有時候去天壇,除了帶畫本和畫筆,順便也帶本書或帶張報紙,歇息時看看。坐在樹蔭下,有清風徐來,花香繚繞,比在家裏或圖書館裏要愜意。那一刻,因有動人的文字介入,天壇變得文學化,有了詩韻和樂感。
那天,看的是一張文匯報,上麵有一篇湖南作家何立偉的散文。在同行中,他的文字講究,總有詩意洋溢。文學之所以稱之為文學,“文”字在先,還是要講究一點兒文字的藝術。
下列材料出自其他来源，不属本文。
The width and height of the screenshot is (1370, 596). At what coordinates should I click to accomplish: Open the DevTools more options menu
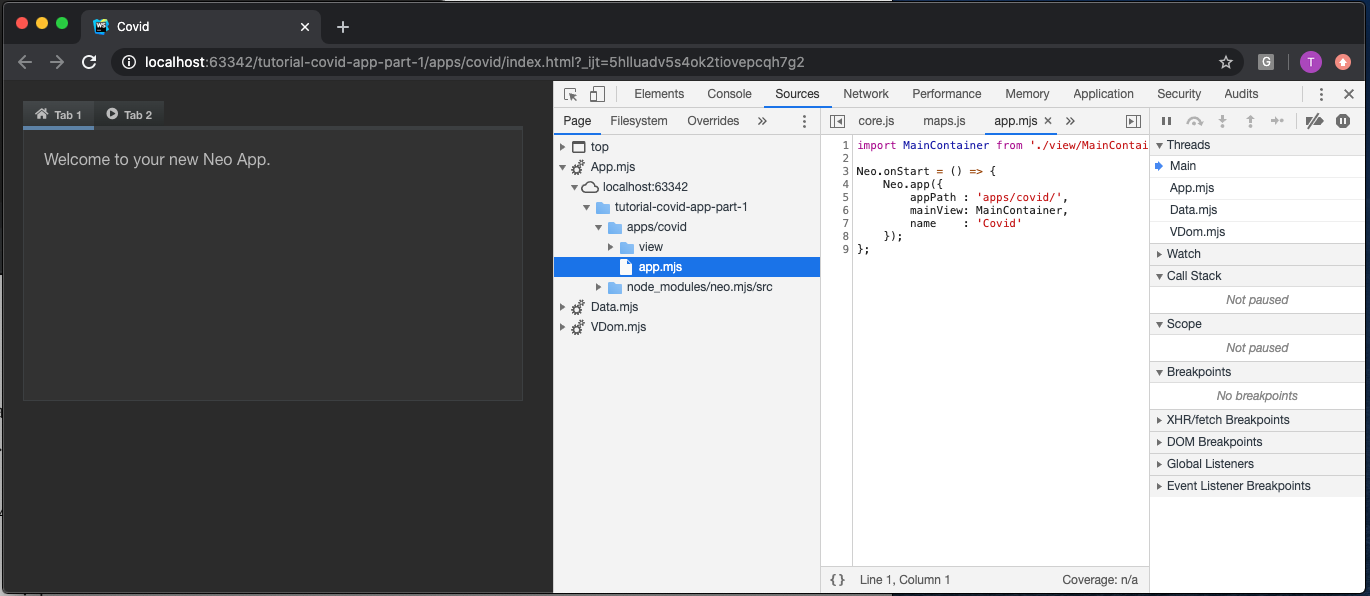point(1321,93)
這篇散文有這樣幾句,令我眼前一亮——
車開出一山坳,田地如手掌般攤開。遠山淡淡的,亦如細語呼喊。
夜裏,星子如石榴籽,一顆一顆,掉在酒杯裏。
我們拿相機來拍照,孩子們起哄,聒噪一片,老師說:“站隊!站隊!”他們就擠擠挨挨地排成隊,一個個探頭探腦雜樹生花……照完了,手機連接到手提電腦,呈現給他們看,孩子們又笑又叫,乍一見自己,像被燙著了,呼地朝後跳。
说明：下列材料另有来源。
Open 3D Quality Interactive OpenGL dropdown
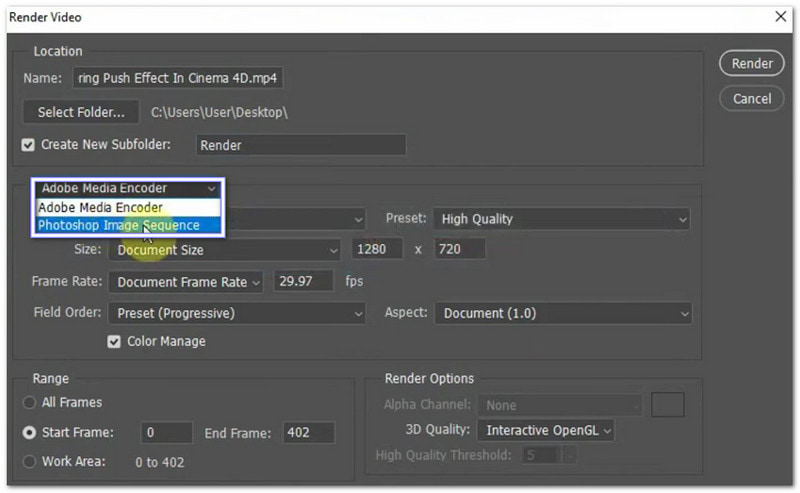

寫得真是很生動形象。又覺得,“田地如手掌般攤開”,很形象,很樸素;遠山亦如細雨呼喊,則有些文人氣,不那麽樸素了。“像被燙著了,呼地朝後跳”,很生動,很形象,又很樸素了;雜花生樹,則有些文人氣,又不那麽樸素了。
想起巴烏斯托夫斯基寫過的夜晚的星星:“星星一定會落到地上,花園將用自己像吊床一樣濃密的葉叢接住這些星星,再那樣小心翼翼地把它們放在地上,城裏誰也不會驚醒,甚至都不會知道有這樣的事情。”寫得也很生動,花園像吊床一樣接住星星,覺得比星星如石榴籽掉進酒杯裏,要樸素些。
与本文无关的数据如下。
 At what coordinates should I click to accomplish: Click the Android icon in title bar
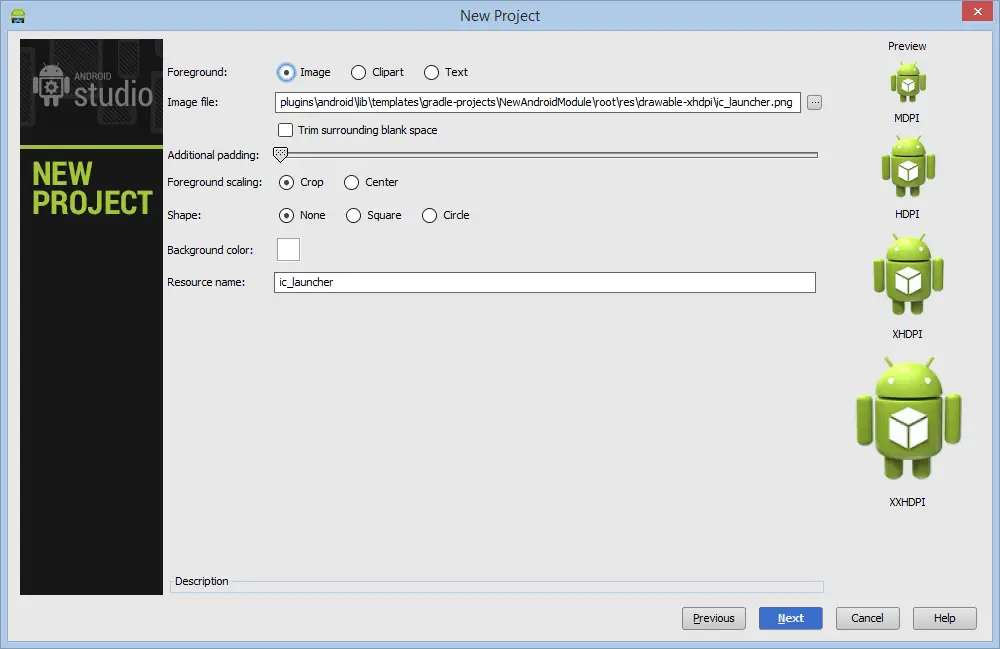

寫得生動又樸素的,要數汪曾祺先生,看他寫紫薇花:“一個枝子上有很多朵花。一棵樹上有數不清的枝子。真是亂。亂紅成陣。亂成一團。簡直像一群幼兒園的孩子放開了又高又脆的小嗓子一起亂嚷嚷。”抓住一個亂字,一連串幹淨簡潔的短句子,最後一個比喻,用聲音形容花的繁茂火爆。除了“亂紅成陣”一個文人氣的詞之外,沒有一個形容詞,真的是樸素中見精彩的書寫。